Challenge =>
Reproduce every line of these records verbatim, omitting the pictures from your output.

[Item-finding records]
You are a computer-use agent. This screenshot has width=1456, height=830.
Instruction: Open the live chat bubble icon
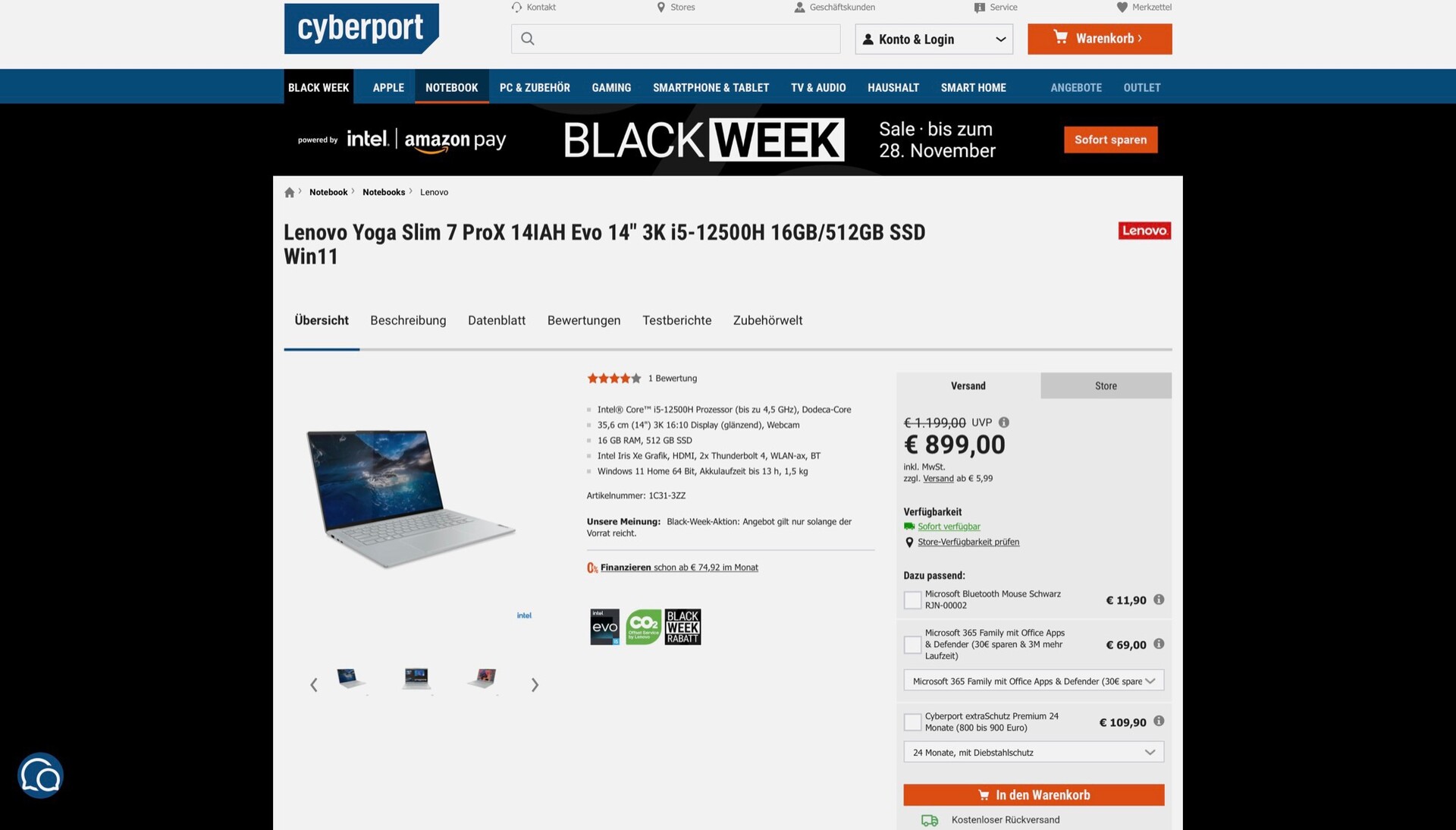tap(40, 775)
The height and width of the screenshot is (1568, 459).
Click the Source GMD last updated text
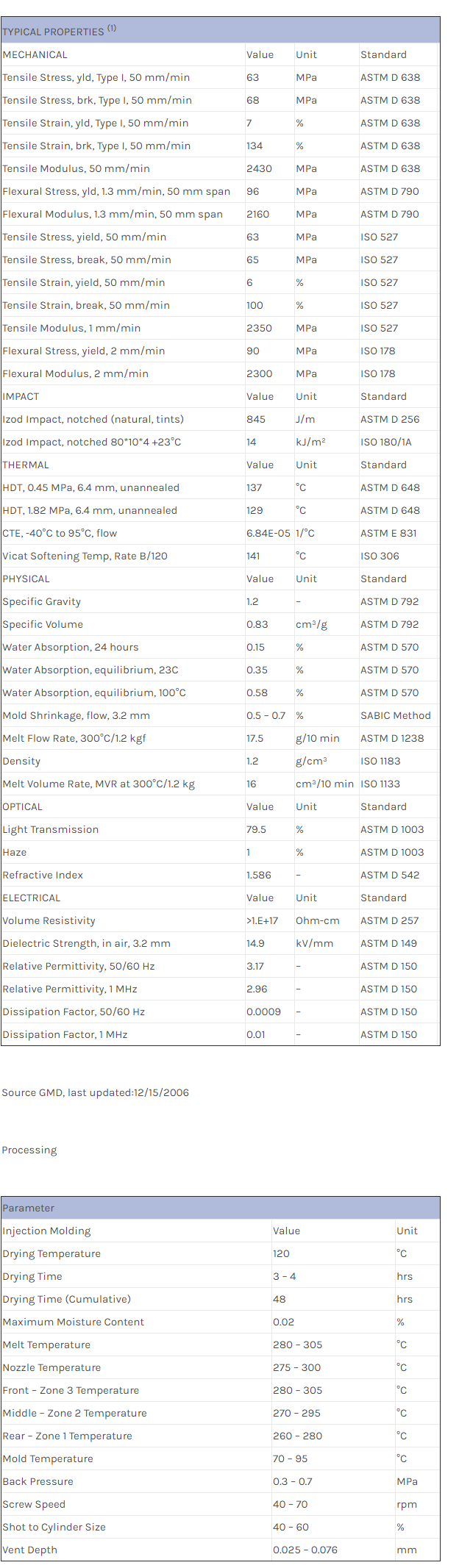(95, 1092)
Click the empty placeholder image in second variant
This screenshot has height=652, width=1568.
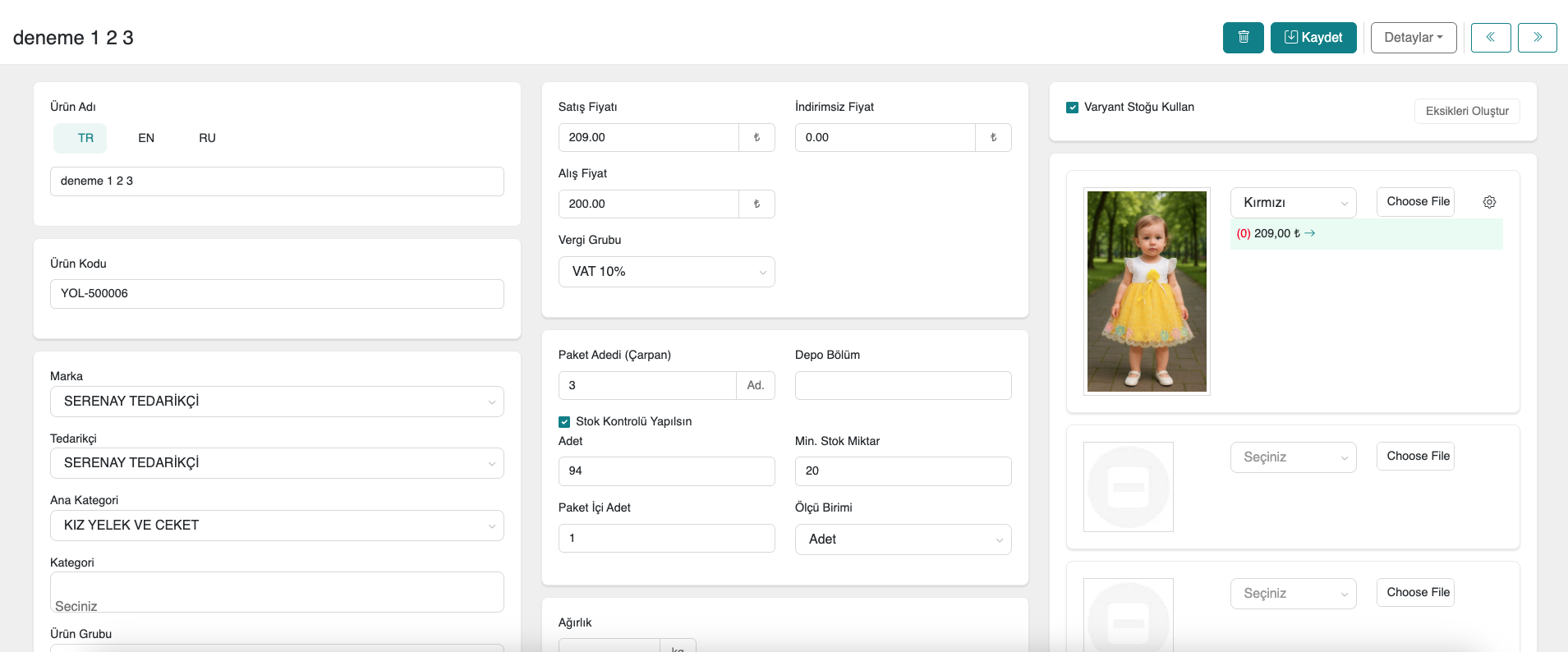tap(1128, 487)
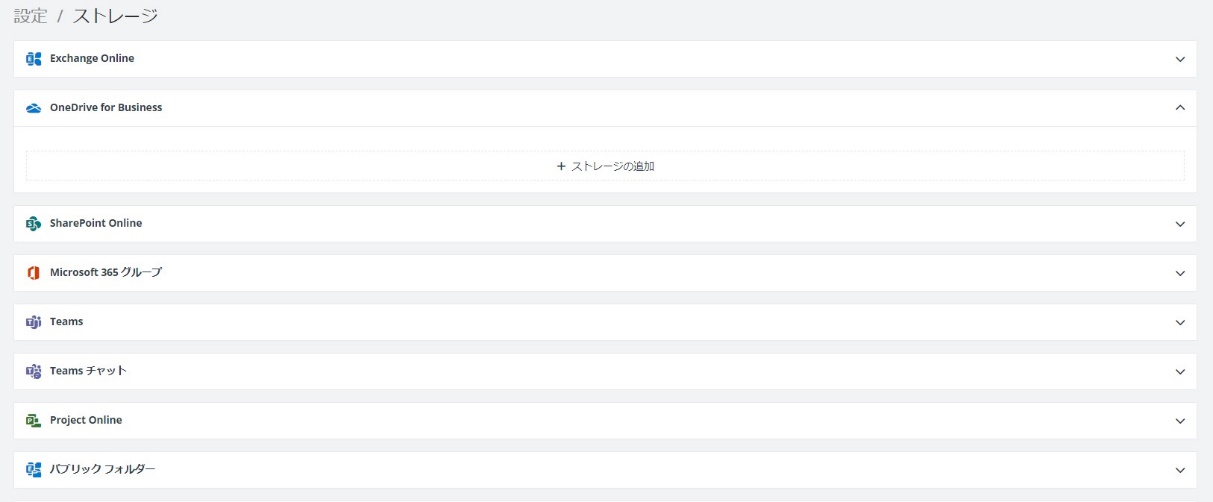Click the Exchange Online icon
Screen dimensions: 1213x502
(33, 59)
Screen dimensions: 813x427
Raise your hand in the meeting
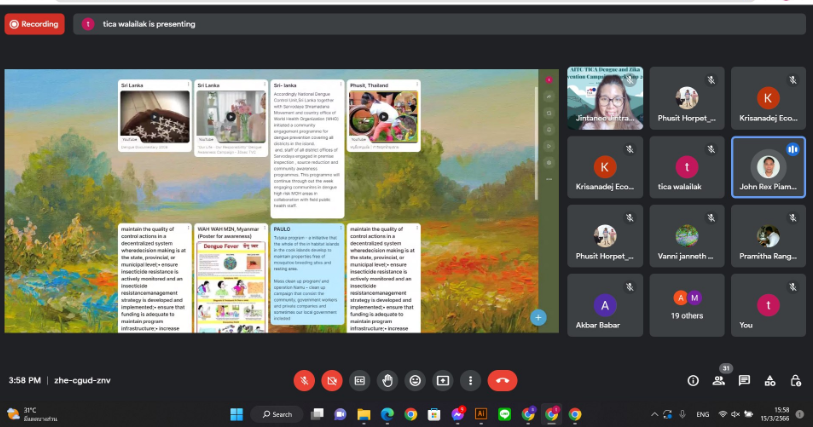(x=388, y=380)
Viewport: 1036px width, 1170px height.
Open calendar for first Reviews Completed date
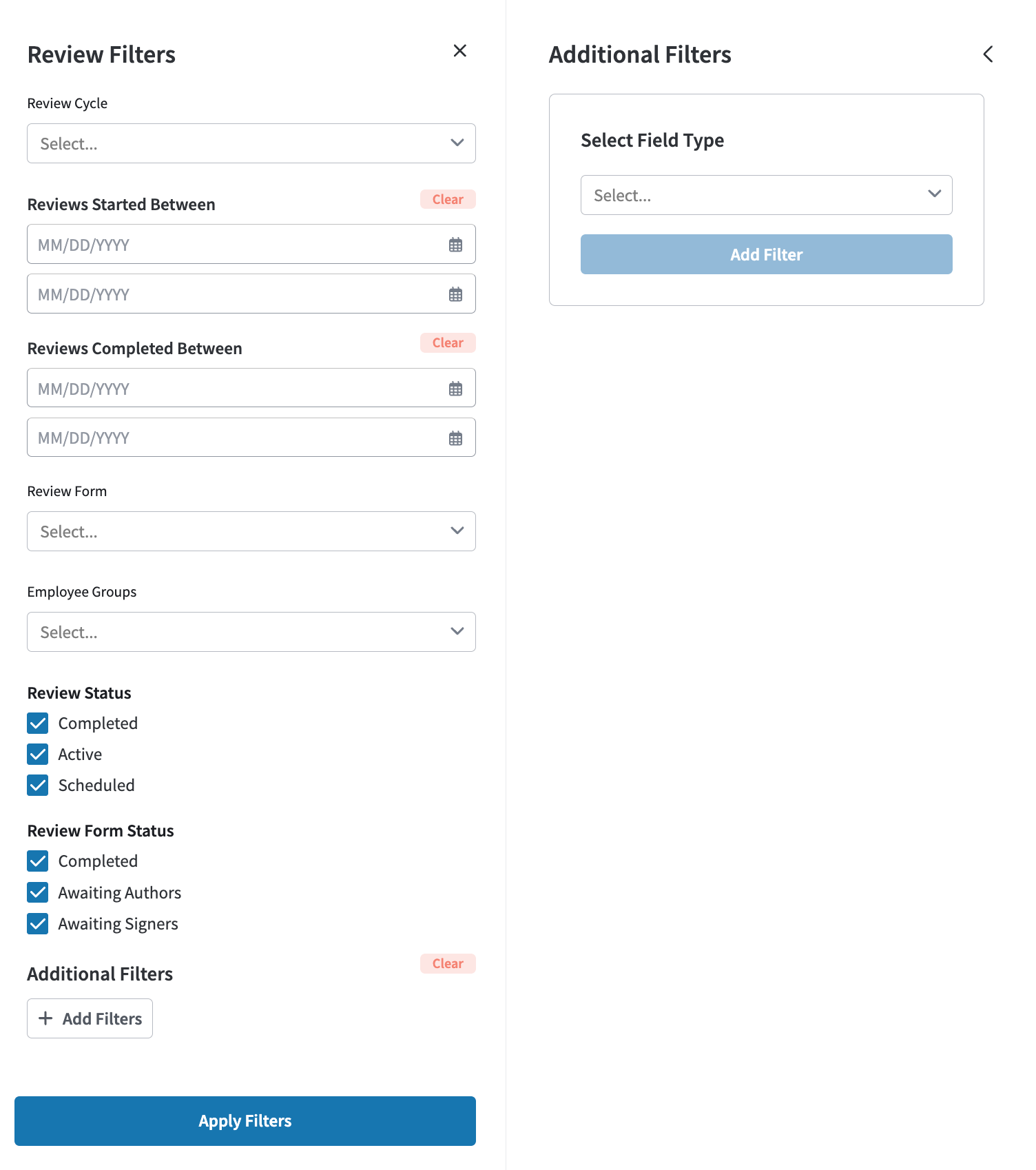pyautogui.click(x=455, y=389)
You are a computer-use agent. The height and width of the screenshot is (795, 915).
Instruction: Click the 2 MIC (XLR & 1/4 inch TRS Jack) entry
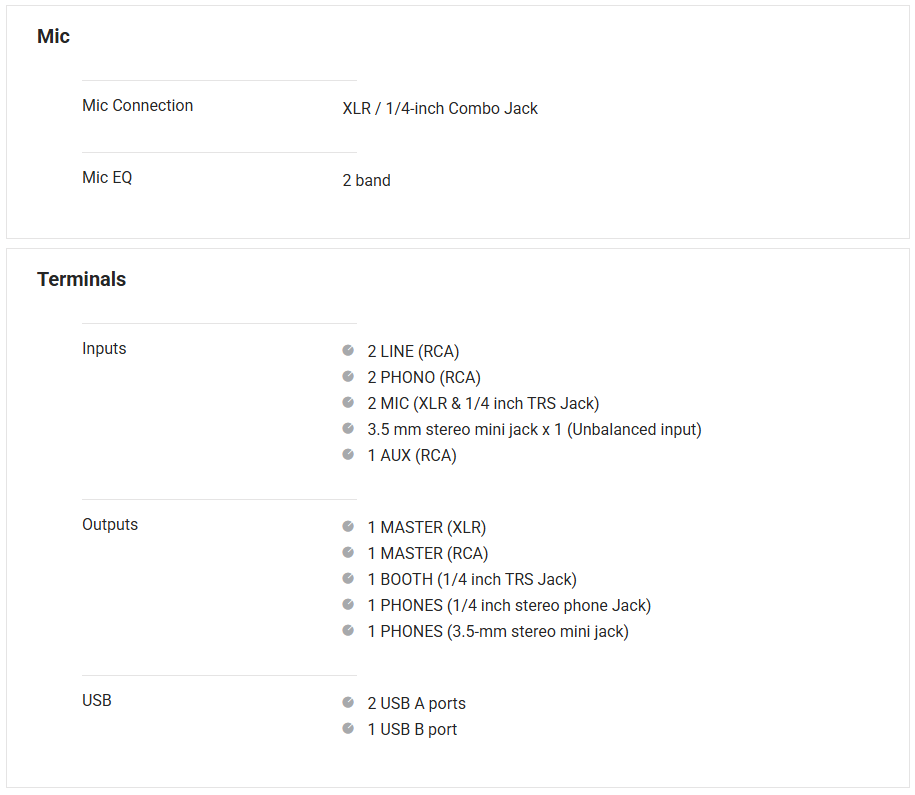pos(483,404)
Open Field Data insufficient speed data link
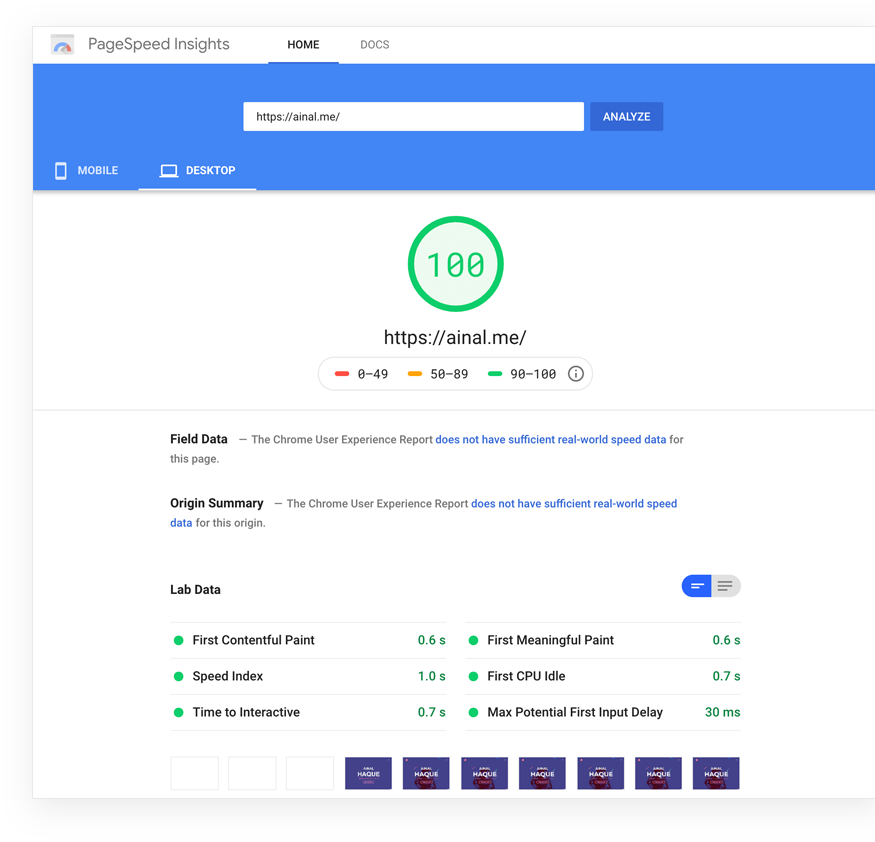Image resolution: width=875 pixels, height=842 pixels. point(550,439)
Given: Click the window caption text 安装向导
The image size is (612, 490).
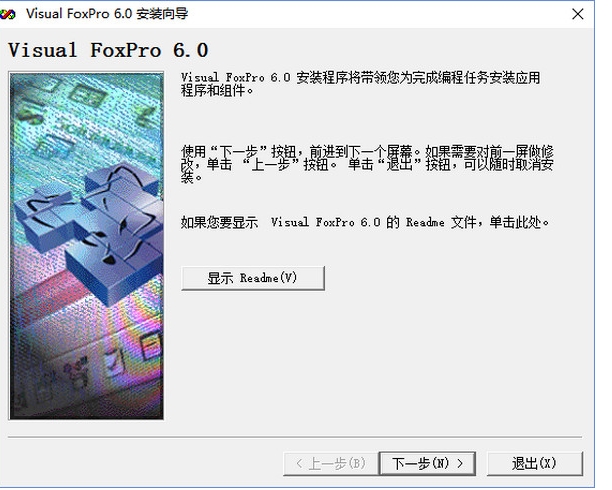Looking at the screenshot, I should [x=162, y=14].
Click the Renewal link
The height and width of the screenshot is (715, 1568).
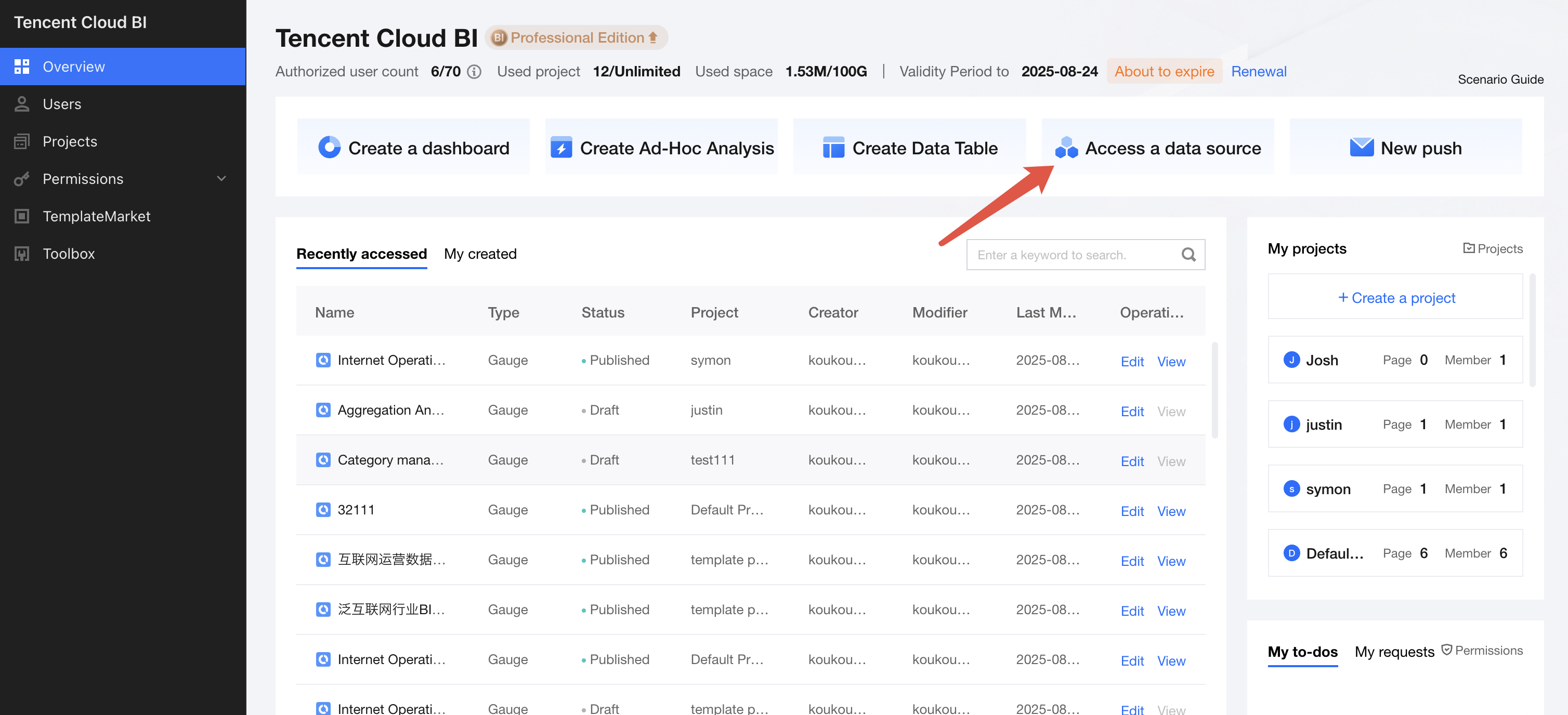pos(1258,72)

Solution to the problem =>
You are a computer-use agent. This screenshot has width=1456, height=830.
Instruction: Open the live chat bubble icon
tap(40, 775)
The height and width of the screenshot is (1568, 459).
Click the Source GMD last updated text
(95, 1092)
Click the empty placeholder image in second variant
This screenshot has height=652, width=1568.
tap(1128, 487)
Click the Exchange Online icon
Screen dimensions: 1213x502
(33, 59)
Screen dimensions: 813x427
Raise your hand in the meeting
(x=388, y=380)
Viewport: 1036px width, 1170px height.
Open calendar for first Reviews Completed date
pyautogui.click(x=455, y=389)
You are a computer-use agent. The height and width of the screenshot is (795, 915).
Instruction: Click the 2 MIC (XLR & 1/4 inch TRS Jack) entry
pos(483,404)
Open Field Data insufficient speed data link
Image resolution: width=875 pixels, height=842 pixels. point(550,439)
Given: Click the window caption text 安装向导
The image size is (612, 490).
Looking at the screenshot, I should [x=162, y=14].
Click the Renewal link
The height and width of the screenshot is (715, 1568).
pos(1258,72)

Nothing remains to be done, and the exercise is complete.